** Exercise goal **
Reproduce each of the following items verbatim, line for line, without altering anything.

** Records supplied **
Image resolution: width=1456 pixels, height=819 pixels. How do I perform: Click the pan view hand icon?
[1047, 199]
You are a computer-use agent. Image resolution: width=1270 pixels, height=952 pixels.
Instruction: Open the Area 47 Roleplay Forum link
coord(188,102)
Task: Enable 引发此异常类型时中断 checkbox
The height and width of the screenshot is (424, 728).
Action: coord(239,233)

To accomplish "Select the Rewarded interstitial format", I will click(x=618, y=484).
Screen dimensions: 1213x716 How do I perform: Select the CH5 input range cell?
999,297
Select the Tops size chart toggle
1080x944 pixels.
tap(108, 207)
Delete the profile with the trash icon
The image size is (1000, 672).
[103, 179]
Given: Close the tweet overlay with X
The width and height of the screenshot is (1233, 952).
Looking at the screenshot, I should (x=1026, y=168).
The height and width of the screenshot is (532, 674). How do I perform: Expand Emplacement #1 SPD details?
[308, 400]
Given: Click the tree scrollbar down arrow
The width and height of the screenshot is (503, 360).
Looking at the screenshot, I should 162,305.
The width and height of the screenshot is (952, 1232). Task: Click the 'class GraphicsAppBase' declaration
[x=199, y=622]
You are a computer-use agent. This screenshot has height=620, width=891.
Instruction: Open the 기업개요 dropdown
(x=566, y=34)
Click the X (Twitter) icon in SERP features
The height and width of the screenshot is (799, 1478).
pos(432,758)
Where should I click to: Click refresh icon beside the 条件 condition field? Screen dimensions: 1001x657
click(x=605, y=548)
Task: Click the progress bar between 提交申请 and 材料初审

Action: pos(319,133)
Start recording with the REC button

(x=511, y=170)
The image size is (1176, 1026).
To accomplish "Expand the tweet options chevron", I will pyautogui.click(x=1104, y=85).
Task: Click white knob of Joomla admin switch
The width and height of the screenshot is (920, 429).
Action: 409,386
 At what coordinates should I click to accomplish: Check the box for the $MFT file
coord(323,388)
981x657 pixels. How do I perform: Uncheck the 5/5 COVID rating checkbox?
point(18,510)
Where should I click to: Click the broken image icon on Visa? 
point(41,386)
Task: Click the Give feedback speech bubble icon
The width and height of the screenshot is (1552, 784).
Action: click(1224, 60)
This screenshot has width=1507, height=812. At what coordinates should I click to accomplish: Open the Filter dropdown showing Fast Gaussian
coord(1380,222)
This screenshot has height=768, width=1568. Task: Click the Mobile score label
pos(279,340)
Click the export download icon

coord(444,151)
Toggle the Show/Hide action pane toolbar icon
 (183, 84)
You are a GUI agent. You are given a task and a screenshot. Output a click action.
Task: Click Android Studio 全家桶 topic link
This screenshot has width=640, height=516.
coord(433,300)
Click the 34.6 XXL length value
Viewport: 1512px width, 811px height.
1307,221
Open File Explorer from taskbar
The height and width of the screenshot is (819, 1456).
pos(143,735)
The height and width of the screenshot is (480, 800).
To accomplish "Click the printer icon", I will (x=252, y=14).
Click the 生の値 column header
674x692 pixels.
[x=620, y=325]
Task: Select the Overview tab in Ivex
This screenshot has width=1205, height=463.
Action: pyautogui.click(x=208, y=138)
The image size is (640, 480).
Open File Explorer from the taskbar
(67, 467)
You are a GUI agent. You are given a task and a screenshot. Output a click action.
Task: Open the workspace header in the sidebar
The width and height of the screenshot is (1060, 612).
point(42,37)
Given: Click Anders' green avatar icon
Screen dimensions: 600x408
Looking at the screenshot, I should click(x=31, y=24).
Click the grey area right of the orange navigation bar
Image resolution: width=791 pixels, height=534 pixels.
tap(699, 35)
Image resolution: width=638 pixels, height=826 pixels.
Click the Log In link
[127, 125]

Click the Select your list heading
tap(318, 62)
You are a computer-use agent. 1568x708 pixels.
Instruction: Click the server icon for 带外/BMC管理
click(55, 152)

** Full output **
Image resolution: width=1456 pixels, height=819 pixels. How do I perform: Click the pan view hand icon?
[1047, 199]
You are a computer-use agent. Image resolution: width=1270 pixels, height=952 pixels.
Instruction: Open the Area 47 Roleplay Forum link
coord(188,102)
Task: Enable 引发此异常类型时中断 checkbox
The height and width of the screenshot is (424, 728).
Action: coord(239,233)

To accomplish "Select the Rewarded interstitial format", I will click(x=618, y=484).
Screen dimensions: 1213x716 How do I perform: Select the CH5 input range cell?
999,297
Select the Tops size chart toggle
1080x944 pixels.
tap(108, 207)
Delete the profile with the trash icon
The image size is (1000, 672).
[103, 179]
Given: Close the tweet overlay with X
The width and height of the screenshot is (1233, 952).
Looking at the screenshot, I should (x=1026, y=168).
The height and width of the screenshot is (532, 674). How do I perform: Expand Emplacement #1 SPD details?
[308, 400]
Given: Click the tree scrollbar down arrow
The width and height of the screenshot is (503, 360).
Looking at the screenshot, I should 162,305.
The width and height of the screenshot is (952, 1232). Task: Click the 'class GraphicsAppBase' declaration
[x=199, y=622]
You are a computer-use agent. This screenshot has height=620, width=891.
Instruction: Open the 기업개요 dropdown
(x=566, y=34)
Click the X (Twitter) icon in SERP features
The height and width of the screenshot is (799, 1478).
pos(432,758)
Where should I click to: Click refresh icon beside the 条件 condition field? Screen dimensions: 1001x657
click(x=605, y=548)
Task: Click the progress bar between 提交申请 and 材料初审

Action: pos(319,133)
Start recording with the REC button

(x=511, y=170)
The image size is (1176, 1026).
To accomplish "Expand the tweet options chevron", I will pyautogui.click(x=1104, y=85).
Task: Click white knob of Joomla admin switch
The width and height of the screenshot is (920, 429).
Action: 409,386
 At what coordinates should I click to accomplish: Check the box for the $MFT file
coord(323,388)
981x657 pixels. How do I perform: Uncheck the 5/5 COVID rating checkbox?
point(18,510)
Where should I click to: Click the broken image icon on Visa? 
point(41,386)
Task: Click the Give feedback speech bubble icon
The width and height of the screenshot is (1552, 784).
Action: click(1224, 60)
This screenshot has width=1507, height=812. At what coordinates should I click to accomplish: Open the Filter dropdown showing Fast Gaussian
coord(1380,222)
This screenshot has height=768, width=1568. Task: Click the Mobile score label
pos(279,340)
Click the export download icon

coord(444,151)
Toggle the Show/Hide action pane toolbar icon
 (183, 84)
You are a GUI agent. You are given a task and a screenshot. Output a click action.
Task: Click Android Studio 全家桶 topic link
This screenshot has width=640, height=516.
coord(433,300)
Click the 34.6 XXL length value
Viewport: 1512px width, 811px height.
1307,221
Open File Explorer from taskbar
The height and width of the screenshot is (819, 1456).
pos(143,735)
The height and width of the screenshot is (480, 800).
To accomplish "Click the printer icon", I will (x=252, y=14).
Click the 生の値 column header
674x692 pixels.
[x=620, y=325]
Task: Select the Overview tab in Ivex
This screenshot has width=1205, height=463.
Action: pyautogui.click(x=208, y=138)
The image size is (640, 480).
Open File Explorer from the taskbar
(67, 467)
You are a GUI agent. You are given a task and a screenshot. Output a click action.
Task: Open the workspace header in the sidebar
The width and height of the screenshot is (1060, 612).
point(42,37)
Given: Click Anders' green avatar icon
Screen dimensions: 600x408
Looking at the screenshot, I should click(x=31, y=24).
Click the grey area right of the orange navigation bar
Image resolution: width=791 pixels, height=534 pixels.
tap(699, 35)
Image resolution: width=638 pixels, height=826 pixels.
Click the Log In link
[127, 125]

Click the Select your list heading
tap(318, 62)
You are a computer-use agent. 1568x708 pixels.
Instruction: Click the server icon for 带外/BMC管理
click(55, 152)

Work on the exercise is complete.